Ms. Blume, I absolutely loved your article, suggested it to my wife (I'm afraid we're happy although I do apologize for that) and agreed with every word. However, you forgot one essential thing: What are all the joyless, uninspired, lifeless men and women whom anti-depressants and 12 Step programs didn't help, supposed to do? They have to marry each other and rationalize it somehow. I mean, a few may romanticize their disappointment and confusion through religious fundamentalism; telling themselves their 'following God's plan,' but the rest will have to buck up, tie the knot and dumb down in America. I mean, there's a reason why fast food is "cuisine" in our country.
hey, she has the right to her opinion and to write it. Basically, she's saying that Mr. Good Enough is better than nothing, and you can say that about a job. Marriage is a job, get it?
On the other side of the water, it turns out that when you finally realize how selfish you have been and how much attention and caring a woman really needs, it's too damn late.
"And furthermore, her argument is unfair to the rest of us women who don't want to be reduced to Desperate Housewives-in-the-making"
That's very true. I'm a fan of Lori Gottlieb typically, but this article really made wonder. It's never a good thing to settle. Who wants Mr. Half-Assed? Certainly not me!
Why would anyone want to get married?
If you look at the demographics, the biggest trend is people living alone. A very large percentage of eligible men have no desire to get married and have children.
In fact in 30 years American culture will be gone replaced by fundamentalist christian culture and Roman Cahtolic culture.
Because they are the only one having families, and children.
Since no one really is interested in understanding why, I will not volunteer the details.
It's so much easier to stay inside your confort zone than understand the truth.
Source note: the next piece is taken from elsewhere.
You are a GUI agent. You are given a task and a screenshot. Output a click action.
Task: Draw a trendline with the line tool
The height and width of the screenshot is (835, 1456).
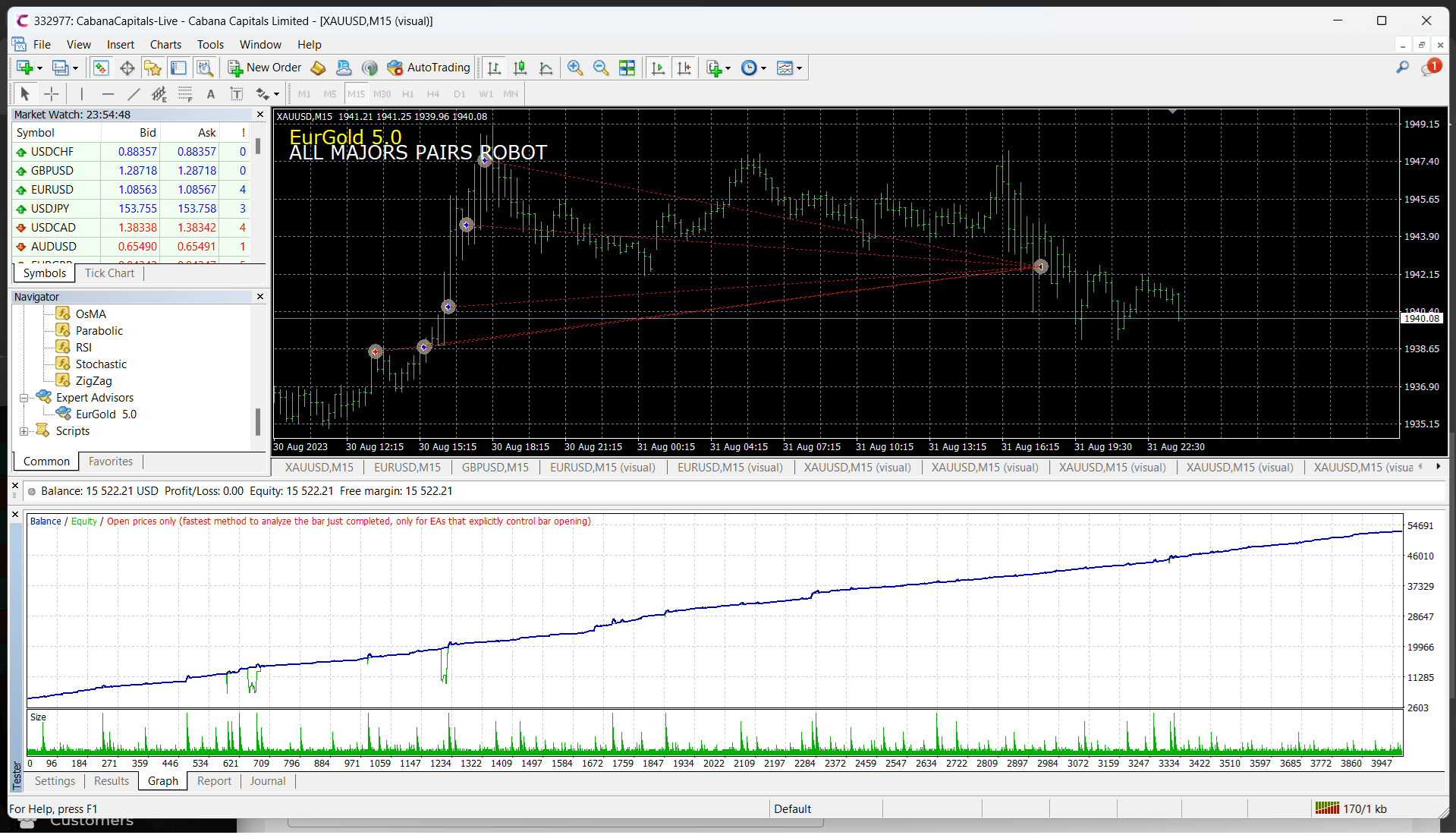(x=134, y=94)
That this culture has carried out a social war against men for so long now, that' it's managed to destroy it's own future.
And that's why 30 year old women are desperate to find a husband, because they can't find one.
men don't want to get married because they want the economy can't be counted on and they don't want to be responsible for anyone but themselves.
The line: ..."perpetuate the stereotype that the American woman is really just a brain stem attached to a ticking womb" is profound beyond. What an amazing way to put it. Love this column.
Interesting that is was written by a single mom who basically could have gotten the help she was wishing for from a good nanny, or decent pro child gov'nt childcare.No need to became an actress 24/7, faking orgasms and enthusiasm.Face it -monogamy without love is just captivity.
As a mother there were many times I wished to be single so I could bring up my kids the way I wanted without having to constantly negotiate and compromise on things important to me.
Guess the grass is always greener.
Thanks for this hilarious piece, Lesley!
I started reading the article in question, felt a deep abhorrence, put it down and walked away--chalking it up to my own "defectiveness."
I guess not! And I guess I wasn't the only one!
After reading this I had to call my wife. Boy did we get lucky. Neither of us had to settle. At least as far as I know, neither of us settled. Oh shit! Does that mean I'm just Mr. Good Enough? Seriously, I was in an even worse situation then absentee provder/handyman. DON'T SETTLE. If you already have, save your own life and leave.
Hi Folks--
This subject always inspires the recollection of popular cliches and bon mots. But here are two that I have found have quite a bit of truth to them. That is because the success we have in finding Mr. or Ms. Right may have a lot to do with how successfully we manage our expectations.
So here they are:
1. The MAXIMUM that you would WANT to do to win the heart of the one you love is the MINIMUM of what you will HAVE to do to keep it.
2. The most common disappointments in relationships are that Men expect Women not to change-- but they do; Women expect Men to change-- but they don't.
Nuggets of wisdom brought back from my travels between Venus and Mars.
never marry outside of your SPECIES!
that includes social class, education, finances ...........you can also add religion, political bents, racial biases (sp), driving habits, drug and alcohol differences,
even food preferences, and throw mamma in there too.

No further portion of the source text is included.